The naural gradient is defined as 

$$F_\lambda^{-1}\nabla_{\lambda} \mathcal{E}(\lambda) \qquad F_\lambda 
=  \mathbb{E}_{q_\lambda}\bigl[\nabla_\lambda \log q_{\lambda}(\cdot)  \nabla_\lambda \log q_{\lambda}(\cdot)^T \bigr]  
= -\mathbb{E}_{q_\lambda}\bigl[\nabla_\lambda^2 \log q_{\lambda}(\cdot) \bigr]$$

* Gradient depends on choice of coordinate system, Newton's method and natural gradient descent are invariant to affine coordinate transformations, and approximately invariant to general coordinate transformations. Let $\lambda = f(\tilde{\lambda})$, we have 
$$
\lambda_{n+1} = \lambda_{n} - \Delta tF_\lambda^{-1}\nabla_{\lambda} \mathcal{E}(\lambda)
$$
$$
\tilde\lambda_{n+1} \approx \tilde\lambda_{n} - \Delta t F_{\tilde\lambda}^{-1}\nabla_{\tilde\lambda} \mathcal{E}({\tilde\lambda})
$$
Since 
$$\tilde\lambda_{n+1} - \tilde\lambda_{n}  = f(\lambda_{n+1}) -f(\lambda_{n}) 
\approx J_n(\lambda_{n+1} -\lambda_{n}) 
= J_n( - \Delta tF_\lambda^{-1}\nabla_{\lambda} \mathcal{E}(\lambda) ) 
= - \Delta t F_{\tilde\lambda}^{-1}\nabla_{\tilde\lambda} \mathcal{E}({\tilde\lambda})$$

* With highest increase in the objective per change in KL divergence. Since 
$$KL\bigl[q_\lambda(\theta) \Vert q_{\lambda+\delta\lambda}(\theta)\bigr] \approx \delta\lambda^T F_\lambda \delta\lambda$$
We have
$$\textrm{argmax}_{\delta \lambda: KL[q_\lambda \Vert q_{\lambda+\delta\lambda}]\leq \epsilon} \mathcal{E}(\lambda + \delta \lambda) = \textrm{argmax}_{\delta \lambda: \delta\lambda^T F_\lambda \delta\lambda \leq \epsilon} \nabla_{\lambda}\mathcal{E}(\lambda)^T  \delta \lambda = F_\lambda^{-1} \nabla_{\lambda}\mathcal{E}(\lambda) $$

### Natural gradient variational inference [3]

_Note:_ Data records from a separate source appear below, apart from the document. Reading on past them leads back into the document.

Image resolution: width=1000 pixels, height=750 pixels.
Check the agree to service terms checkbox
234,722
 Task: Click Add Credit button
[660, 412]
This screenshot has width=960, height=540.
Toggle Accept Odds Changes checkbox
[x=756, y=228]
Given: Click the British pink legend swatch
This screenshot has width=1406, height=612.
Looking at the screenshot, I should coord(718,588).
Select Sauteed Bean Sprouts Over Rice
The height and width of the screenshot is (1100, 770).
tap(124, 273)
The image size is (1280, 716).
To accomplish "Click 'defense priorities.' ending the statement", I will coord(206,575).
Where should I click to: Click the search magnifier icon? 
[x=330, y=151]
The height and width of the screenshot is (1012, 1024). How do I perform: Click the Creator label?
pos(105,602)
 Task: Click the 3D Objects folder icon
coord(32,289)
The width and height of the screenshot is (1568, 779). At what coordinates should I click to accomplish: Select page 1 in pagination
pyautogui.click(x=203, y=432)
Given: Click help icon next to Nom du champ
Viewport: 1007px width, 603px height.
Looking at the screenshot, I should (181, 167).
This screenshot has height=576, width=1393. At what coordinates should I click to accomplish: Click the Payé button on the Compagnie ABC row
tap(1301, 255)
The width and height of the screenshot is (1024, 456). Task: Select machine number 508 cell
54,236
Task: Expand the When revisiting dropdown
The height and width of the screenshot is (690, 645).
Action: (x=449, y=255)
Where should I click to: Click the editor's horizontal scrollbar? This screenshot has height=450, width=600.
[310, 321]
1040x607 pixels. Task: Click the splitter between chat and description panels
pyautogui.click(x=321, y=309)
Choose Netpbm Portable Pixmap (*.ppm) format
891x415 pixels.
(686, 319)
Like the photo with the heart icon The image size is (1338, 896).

The natural gradient variational inference updates the parameters in variational distribution

$$
\lambda_{n+1} = \lambda_{n} - \Delta t F_\lambda^{-1} \nabla_{\lambda}\mathcal{E}(\lambda_n)
$$

For variational distributions in the regular exponential-family
$$
q_\lambda(\theta) = h(\theta) \exp\bigl[ \langle \phi(\theta), \lambda \rangle  - A(\lambda)\bigr]
$$
Let denote expectation-parameter
$$
\mu(\lambda) := \mathbb{E}_{q_\lambda}\bigl[\phi(\theta)\bigr] = \nabla_\lambda[A(\lambda)]
$$
since we have 
$$
\nabla_\lambda \int  h(\theta) \exp\bigl[ \langle \phi(\theta), \lambda \rangle \bigr] d\theta 
= \nabla_\lambda \exp\bigl[A(\lambda)\bigr]\\
\int  h(\theta) \exp\bigl[ \langle \phi(\theta), \lambda \rangle \bigr] \phi(\theta) d\theta 
= \exp\bigl[A(\lambda)\bigr] \nabla_\lambda[A(\lambda)]
$$

The natural gradient can be written as 

$$
\nabla_{\lambda}\mathcal{E}(\lambda) =  [\nabla_\lambda \mu^T] \nabla_{\mu}\mathcal{E}(\lambda) =  [\nabla_\lambda^2 A] \nabla_{\mu}\mathcal{E}(\lambda(\mu)) =  F_\lambda \nabla_{\mu}\mathcal{E}(\lambda(\mu))
$$

Therefore, the natural gradient becomes

$$
\lambda_{n+1} = \lambda_{n} - \Delta t  \nabla_{\mu}\mathcal{E}(\lambda_n(\mu))
$$

For Gaussian exponential family, we have
$$
\phi(\theta) = [\theta;\, \theta\theta^T]\quad
\lambda = [C^{-1}m;\, -\frac{1}{2}C^{-1}]\quad
\mu = [m;\,mm^T + C]\quad
A(\lambda) = \frac{1}{2}m^TC^{-1}m + \frac{1}{2}\log(\det(2\pi C))
$$

The natural gradient update becomes

$$
\lambda_{n+1} = \lambda_{n} + \Delta t \Bigl[ \nabla_{\mu} \mathbb{E}_{q_n}\log\rho(y|\theta) + \lambda_0 - \lambda_{n}\Bigr] = (1 - \Delta t)\lambda_{n} + \Delta t \Bigl[ \nabla_{\mu} \mathbb{E}_{q_n}\log\rho(y|\theta) + \lambda_0 \Bigr] \\
$$

which leads to 
$$
\begin{align*}
C^{-1}_{n+1}m_{n+1} &= (1 - \Delta t)C^{-1}_{n}m_{n} + \Delta t  \Bigl[ \nabla_{m} \mathbb{E}_{q_n}\log\rho(y|\theta) - 2[\nabla_{C} \mathbb{E}_{q_n}\log\rho(y|\theta)] m_n + C^{-1}_{0}m_{0}
\Bigr]\\
-\frac{1}{2}C_{n+1}^{-1} &= -(1 - \Delta t)\frac{1}{2}C_{n}^{-1} + \Delta t  \Bigl[ \nabla_{C} \mathbb{E}_{q_n}\log\rho(y|\theta) -\frac{1}{2}C_{0}^{-1} \Bigr]
\end{align*}
$$

Finally we have 

$$
\begin{align*}
C^{-1}_{n+1}m_{n+1} &= C_{n+1}^{-1}m_{n} + \Delta t  \nabla_{m} \mathbb{E}_{q_n}\log\rho(y|\theta) + \Delta t C^{-1}_{0}(m_{0} - m_n)\\
C_{n+1}^{-1} &= (1 - \Delta t)C_{n}^{-1} - \Delta t  \Bigl[ 2\nabla_{C} \mathbb{E}_{q_n}\log\rho(y|\theta) -C_{0}^{-1} \Bigr]
\end{align*}
$$


# Reference
1. [The recursive variational Gaussian approximation (R-VGA)](https://link.springer.com/article/10.1007/s11222-021-10068-w)
2. [Flexible and efficient inference with particles for the variational Gaussian approximation](https://www.mdpi.com/1099-4300/23/8/990)
3. [Natural-Gradient Variational Inference](https://mlg-blog.com/2021/04/13/ngvi-bnns-part-1.html)